(Dataset entries)

────

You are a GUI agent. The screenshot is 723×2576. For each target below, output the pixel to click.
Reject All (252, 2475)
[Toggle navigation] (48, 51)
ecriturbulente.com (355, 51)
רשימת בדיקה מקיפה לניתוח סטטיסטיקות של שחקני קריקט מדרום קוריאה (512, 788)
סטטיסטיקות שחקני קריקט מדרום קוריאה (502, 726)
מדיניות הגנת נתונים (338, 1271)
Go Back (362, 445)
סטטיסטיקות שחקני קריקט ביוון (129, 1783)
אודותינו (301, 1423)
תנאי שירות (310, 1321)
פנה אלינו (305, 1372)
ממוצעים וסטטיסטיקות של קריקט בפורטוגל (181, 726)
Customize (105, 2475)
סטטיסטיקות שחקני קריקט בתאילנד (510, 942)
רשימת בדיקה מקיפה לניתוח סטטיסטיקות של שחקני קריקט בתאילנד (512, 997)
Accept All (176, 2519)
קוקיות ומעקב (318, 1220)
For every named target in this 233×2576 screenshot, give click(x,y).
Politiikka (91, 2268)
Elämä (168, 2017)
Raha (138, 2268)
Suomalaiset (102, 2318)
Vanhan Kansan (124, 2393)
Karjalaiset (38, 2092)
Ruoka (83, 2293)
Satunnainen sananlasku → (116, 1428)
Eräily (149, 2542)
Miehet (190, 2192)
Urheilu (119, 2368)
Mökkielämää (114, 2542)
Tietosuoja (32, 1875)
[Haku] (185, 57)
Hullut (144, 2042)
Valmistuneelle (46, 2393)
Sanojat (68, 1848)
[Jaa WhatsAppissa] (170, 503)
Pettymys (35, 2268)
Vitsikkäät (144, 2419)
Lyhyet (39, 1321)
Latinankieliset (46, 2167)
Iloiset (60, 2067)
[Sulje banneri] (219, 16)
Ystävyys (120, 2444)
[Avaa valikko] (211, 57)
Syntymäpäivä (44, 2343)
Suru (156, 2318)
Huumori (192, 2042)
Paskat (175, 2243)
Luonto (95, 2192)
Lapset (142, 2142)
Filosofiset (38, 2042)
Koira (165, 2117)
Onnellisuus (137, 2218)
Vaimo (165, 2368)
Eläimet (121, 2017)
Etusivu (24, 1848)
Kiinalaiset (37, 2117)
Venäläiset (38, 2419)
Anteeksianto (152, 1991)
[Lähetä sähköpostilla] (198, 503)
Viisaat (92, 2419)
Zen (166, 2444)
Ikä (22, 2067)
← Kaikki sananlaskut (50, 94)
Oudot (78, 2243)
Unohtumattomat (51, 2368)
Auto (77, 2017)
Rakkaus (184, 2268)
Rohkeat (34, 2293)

────

▶ [What the exercise asks] The lines from the one with "מדיניות הגנת נתונים (338, 1271)" through the final line of the data are to be reproduced exactly, both included, with no other lines.

▶ [Response for this exercise]
מדיניות הגנת נתונים (338, 1271)
Go Back (362, 445)
סטטיסטיקות שחקני קריקט ביוון (129, 1783)
אודותינו (301, 1423)
תנאי שירות (310, 1321)
פנה אלינו (305, 1372)
ממוצעים וסטטיסטיקות של קריקט בפורטוגל (181, 726)
Customize (105, 2475)
סטטיסטיקות שחקני קריקט בתאילנד (510, 942)
רשימת בדיקה מקיפה לניתוח סטטיסטיקות של שחקני קריקט בתאילנד (512, 997)
Accept All (176, 2519)
קוקיות ומעקב (318, 1220)
For every named target in this 233×2576 screenshot, give click(x,y).
Politiikka (91, 2268)
Elämä (168, 2017)
Raha (138, 2268)
Suomalaiset (102, 2318)
Vanhan Kansan (124, 2393)
Karjalaiset (38, 2092)
Ruoka (83, 2293)
Satunnainen sananlasku → (116, 1428)
Eräily (149, 2542)
Miehet (190, 2192)
Urheilu (119, 2368)
Mökkielämää (114, 2542)
Tietosuoja (32, 1875)
[Haku] (185, 57)
Hullut (144, 2042)
Valmistuneelle (46, 2393)
Sanojat (68, 1848)
[Jaa WhatsAppissa] (170, 503)
Pettymys (35, 2268)
Vitsikkäät (144, 2419)
Lyhyet (39, 1321)
Latinankieliset (46, 2167)
Iloiset (60, 2067)
[Sulje banneri] (219, 16)
Ystävyys (120, 2444)
[Avaa valikko] (211, 57)
Syntymäpäivä (44, 2343)
Suru (156, 2318)
Huumori (192, 2042)
Paskat (175, 2243)
Luonto (95, 2192)
Lapset (142, 2142)
Filosofiset (38, 2042)
Koira (165, 2117)
Onnellisuus (137, 2218)
Vaimo (165, 2368)
Eläimet (121, 2017)
Etusivu (24, 1848)
Kiinalaiset (37, 2117)
Venäläiset (38, 2419)
Anteeksianto (152, 1991)
[Lähetä sähköpostilla] (198, 503)
Viisaat (92, 2419)
Zen (166, 2444)
Ikä (22, 2067)
← Kaikki sananlaskut (50, 94)
Oudot (78, 2243)
Unohtumattomat (51, 2368)
Auto (77, 2017)
Rakkaus (184, 2268)
Rohkeat (34, 2293)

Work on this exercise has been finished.